### TASK INSTRUCTIONS
Answer these questions using the article on choosing a niche below.
1. What does the abbreviation ICA stand for?
2. Instead of obsessing over tiny details about an ideal client, what kind of person does the article suggest thinking of?
3. What is Mistake #2?

If you’re an online entrepreneur working in a personal development space - a life coach, a business coach, a healer, or an energy worker, for example - you probably know how important it is to find your niche. We’re often taught that nailing your niche is a big part of your business success.
What you probably don’t know is that most of what is conventionally taught about niching is actually pretty useless. Today, I want to talk about the 3 most common mistakes to avoid when choosing your niche. And in future posts, I’ll share with you my preferred strategies to help you get clarity on your niche using your Human Design.
The 3 Biggest Mistakes Beginner Entrepreneurs Make When Choosing a Niche
Mistake #1: Focusing Too Much on Demographics
We are often told when we first start out that we must create an Ideal Client Avatar (otherwise known as an ICA). You create a fake person whom you think will be a good fit for your product or service, and you then map out all the details of their life as if they were real.
Some things you may identify could be:
- What they like to eat for breakfast
- Which magazines they buy
- Do they have kids or not
But by obsessing over these tiny details, this creates a disconnect between you and your ideal client. Most of the time, the people you work with will be different from what you’ve mapped out in your ICA.
Don’t waste your time obsessing over irrelevant tiny details about your ideal client!! Instead, think of a real person that you know that you have either worked with or you would like to work with, and go from there!
Mistake #2: Trying to Create the Perfect Elevator Pitch
Another thing new entrepreneurs often find themselves obsessing over is creating the perfect niche statement or elevator pitch. How many hours, days, weeks, or even MONTHS (!!!) do we spend trying to come up with the “perfect” pitch?
If you’re not sure what an elevator pitch or niche statement is, it goes something like this: “I help ___ do ___ so that ____.”

### MATERIAL PROVIDED
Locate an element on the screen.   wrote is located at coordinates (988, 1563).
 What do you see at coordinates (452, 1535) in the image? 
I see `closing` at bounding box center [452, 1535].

### REPLY
1. Ideal Client Avatar
2. A real person you know whom you have either worked with or would like to work with
3. Trying to create the perfect elevator pitch